We should chat next week about an issue Weijun raised and the algorithm names in the Exporters.

[bradfordwetmore]

You're probably good to go, but might check with Weijun/Sean/DJ in case there's anything last minute.

[driverkt]

I'll be looking too, but don't hold up integration to wait for my review.

[driverkt]

Nit: There is no longer an "HKDF object". Might be worth updating this comment.

[valeriepeng]

It actually means the "KDF object w/ HKDF algorithm", I can see how that may look confusing. I can change it to "KDF object", but then it'd require everyone to re-review again. Given this is just a nit, can we leave it for later?

[driverkt]

Very minor nit: might be worth accessing this field once and passing this.keyLen to createHkdfInfo instead.

[valeriepeng]

Hmm, I like to match the ordering in the constructor with the ordering of fields. Since this is relatively minor, I am inclined to leave it as is...

[driverkt]

I noticed we have done away with the AlgorithmParameterSpec parameter to this method. While the new implementation makes sense in light of the new parameter set, I wonder whether there was a deliberate use-case lost here...

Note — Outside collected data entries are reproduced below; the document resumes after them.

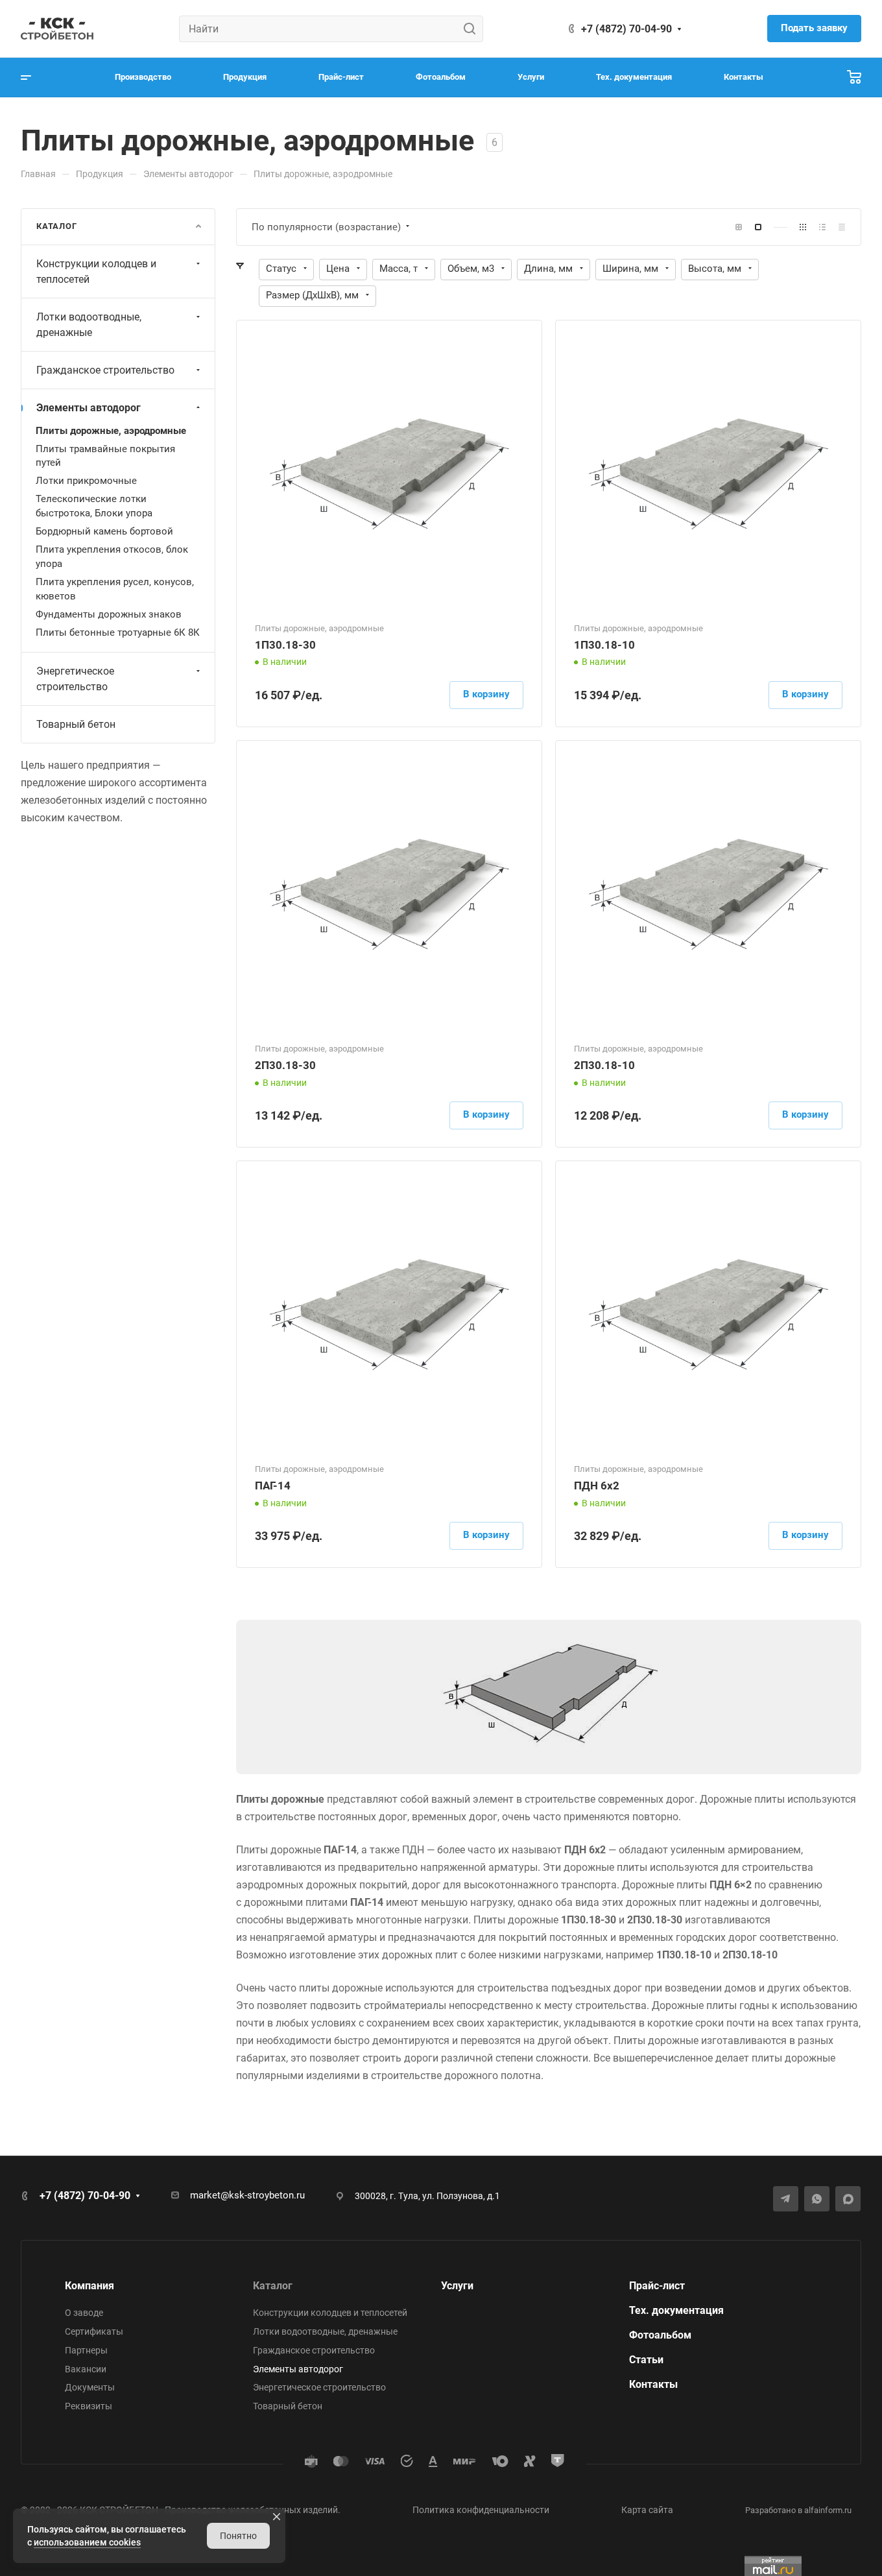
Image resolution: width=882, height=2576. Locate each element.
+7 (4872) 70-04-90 (626, 29)
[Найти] (473, 29)
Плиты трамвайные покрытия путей (105, 456)
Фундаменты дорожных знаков (109, 614)
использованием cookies (87, 2542)
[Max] (848, 2198)
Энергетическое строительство (75, 679)
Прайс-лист (657, 2286)
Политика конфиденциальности (480, 2510)
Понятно (238, 2536)
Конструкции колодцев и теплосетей (96, 271)
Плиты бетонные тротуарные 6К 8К (118, 632)
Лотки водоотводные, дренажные (88, 325)
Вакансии (85, 2369)
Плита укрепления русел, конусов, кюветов (115, 589)
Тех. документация (676, 2310)
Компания (89, 2286)
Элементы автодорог (88, 408)
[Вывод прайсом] (842, 227)
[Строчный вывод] (822, 227)
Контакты (653, 2384)
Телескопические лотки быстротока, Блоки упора (94, 506)
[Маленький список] (738, 227)
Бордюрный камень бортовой (104, 531)
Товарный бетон (75, 724)
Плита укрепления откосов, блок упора (112, 557)
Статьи (646, 2359)
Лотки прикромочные (86, 481)
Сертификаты (94, 2331)
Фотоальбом (660, 2335)
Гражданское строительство (105, 370)
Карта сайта (647, 2510)
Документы (90, 2387)
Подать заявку (814, 28)
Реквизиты (88, 2406)
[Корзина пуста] (854, 77)
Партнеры (86, 2350)
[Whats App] (816, 2198)
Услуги (457, 2286)
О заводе (84, 2312)
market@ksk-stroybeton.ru (247, 2195)
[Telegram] (785, 2198)
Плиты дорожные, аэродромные (111, 431)
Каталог (272, 2286)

In the previous implementation, presumably, if the keySpec's length was shorter than the expanded value, only a portion of the value would be used. With the new implementation, the hash algorithm's length of bytes is always used.

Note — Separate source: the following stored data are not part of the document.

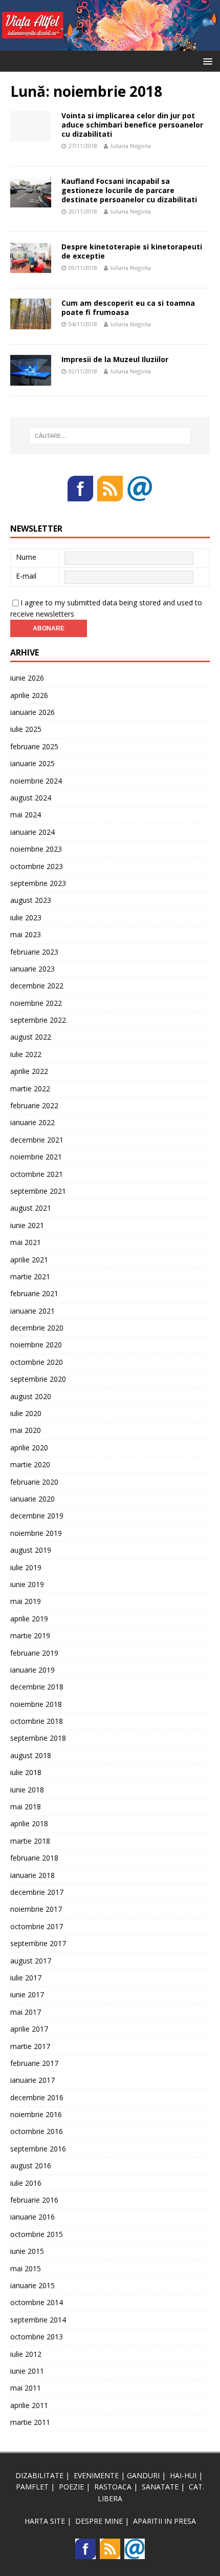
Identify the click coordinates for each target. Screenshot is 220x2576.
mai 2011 (25, 2388)
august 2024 (30, 798)
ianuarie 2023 (32, 969)
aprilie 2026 (29, 695)
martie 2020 (30, 1464)
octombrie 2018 (36, 1721)
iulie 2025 (25, 729)
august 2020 (30, 1396)
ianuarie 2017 (32, 2080)
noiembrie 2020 (36, 1344)
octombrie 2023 (36, 866)
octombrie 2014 (36, 2302)
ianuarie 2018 (32, 1875)
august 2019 (30, 1550)
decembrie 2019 (36, 1516)
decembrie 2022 (36, 985)
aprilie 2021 (29, 1259)
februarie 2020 (34, 1482)
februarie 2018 (34, 1858)
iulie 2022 (25, 1054)
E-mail (26, 576)
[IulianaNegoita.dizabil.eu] (110, 45)
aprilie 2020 (29, 1447)
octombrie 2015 (36, 2234)
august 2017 (30, 1961)
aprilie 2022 (29, 1071)
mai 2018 (25, 1806)
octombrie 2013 (36, 2336)
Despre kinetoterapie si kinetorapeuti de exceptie (131, 251)
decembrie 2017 (36, 1892)
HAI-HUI (183, 2475)
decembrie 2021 (36, 1140)
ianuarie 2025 (32, 763)
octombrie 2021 (36, 1174)
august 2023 (30, 900)
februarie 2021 (34, 1293)
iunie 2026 (27, 678)
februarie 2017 (34, 2063)
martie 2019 (30, 1635)
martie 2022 (30, 1088)
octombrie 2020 (36, 1362)
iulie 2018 (25, 1772)
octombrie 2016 (36, 2131)
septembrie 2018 (38, 1738)
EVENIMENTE (96, 2475)
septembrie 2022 (38, 1020)
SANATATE (160, 2486)
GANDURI (143, 2475)
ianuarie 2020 (32, 1499)
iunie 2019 (27, 1584)
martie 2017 (30, 2046)
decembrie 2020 (36, 1328)
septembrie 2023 (38, 883)
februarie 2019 (34, 1653)
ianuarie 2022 (32, 1122)
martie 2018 (30, 1841)
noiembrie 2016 (36, 2114)
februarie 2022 (34, 1105)
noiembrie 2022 (36, 1003)
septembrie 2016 (38, 2148)
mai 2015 (25, 2268)
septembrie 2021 (38, 1191)
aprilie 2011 (29, 2405)
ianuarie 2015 (32, 2285)
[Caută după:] (110, 436)
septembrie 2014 (38, 2320)
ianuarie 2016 (32, 2217)
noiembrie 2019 (36, 1533)
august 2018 (30, 1755)
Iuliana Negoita (131, 146)
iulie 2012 (25, 2354)
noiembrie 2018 (36, 1704)
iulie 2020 (25, 1413)
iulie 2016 (25, 2183)
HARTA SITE (45, 2521)
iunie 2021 (27, 1225)
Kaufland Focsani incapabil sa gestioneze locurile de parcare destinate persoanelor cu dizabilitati (129, 190)
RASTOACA (112, 2486)
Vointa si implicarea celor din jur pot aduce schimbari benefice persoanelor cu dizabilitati (132, 125)
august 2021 (30, 1208)
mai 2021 (25, 1242)
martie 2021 (30, 1276)
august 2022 (30, 1037)
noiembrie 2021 (36, 1157)
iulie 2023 (25, 917)
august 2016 (30, 2165)
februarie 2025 (34, 746)
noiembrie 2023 (36, 849)
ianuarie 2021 (32, 1311)
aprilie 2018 (29, 1823)
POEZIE (71, 2486)
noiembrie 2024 (36, 781)
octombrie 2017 (36, 1926)
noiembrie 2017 (36, 1909)
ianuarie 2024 (32, 832)
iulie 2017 (25, 1977)
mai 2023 (25, 934)
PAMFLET (32, 2486)
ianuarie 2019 (32, 1670)
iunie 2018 (27, 1789)
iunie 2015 (27, 2251)
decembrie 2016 (36, 2097)
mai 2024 (25, 814)
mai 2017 (25, 2012)
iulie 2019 (25, 1567)
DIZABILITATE (39, 2475)
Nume (26, 557)
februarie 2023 (34, 952)
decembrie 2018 (36, 1687)
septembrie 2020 (38, 1379)
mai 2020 (25, 1430)
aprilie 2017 (29, 2029)
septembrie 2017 (38, 1943)
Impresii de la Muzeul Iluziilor (114, 359)
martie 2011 (30, 2422)
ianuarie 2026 (32, 712)
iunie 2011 (27, 2371)
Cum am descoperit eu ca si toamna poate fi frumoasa (128, 307)
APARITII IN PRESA (164, 2521)
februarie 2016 (34, 2200)
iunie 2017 (27, 1994)
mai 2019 (25, 1601)
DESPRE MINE (99, 2521)
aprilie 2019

I'm not sure how relevant this is, but it could be worth noting. If we had kept the old parameter, I suppose we could have used deriveData and truncated the result to ((SecretSizeSpec)keySpec).length before returning a SecretKey.

[valeriepeng]

Searching among the JSSE code base, it looks that SSLBasicKeyDerivation class is only used in Finished class and the particular SecretSizeSpec value is always same as the current keyLen field. There is no other usage as far as I can tell. If we ended up using SSLBasicKeyDerivation class with a shorter key length, we can add an explicit keyLen argument to the SSLBasicKeyDerivation constructor. I see no need for the SecretSizeSpec class given the code flow in Finished class.

[driverkt]

See inline.

[driverkt]

Approving based on above discussion.

[valeriepeng]

/integrate

[openjdk]

Going to push as commit 4c0a0ab.
Since your change was applied there have been 748 commits pushed to the master branch:

• 10dcdf1: 8347606: Optimize Java implementation of ML-DSA
• 1bded71: 8356605: JRSUIControl.hashCode and JRSUIState.hashCode can use Long.hashCode
• 89242ee: 8356885: Don't emit C1 profiling for casts if TypeProfileCasts is off
• ... and 745 more: https://git.openjdk.org/jdk/compare/6970cf6ac69864e7027138746361e7da1983c24d...master

Your commit was automatically rebased without conflicts.

[openjdk]

@valeriepeng Pushed as commit 4c0a0ab.

💡 You may see a message that your pull request was closed with unmerged commits. This can be safely ignored.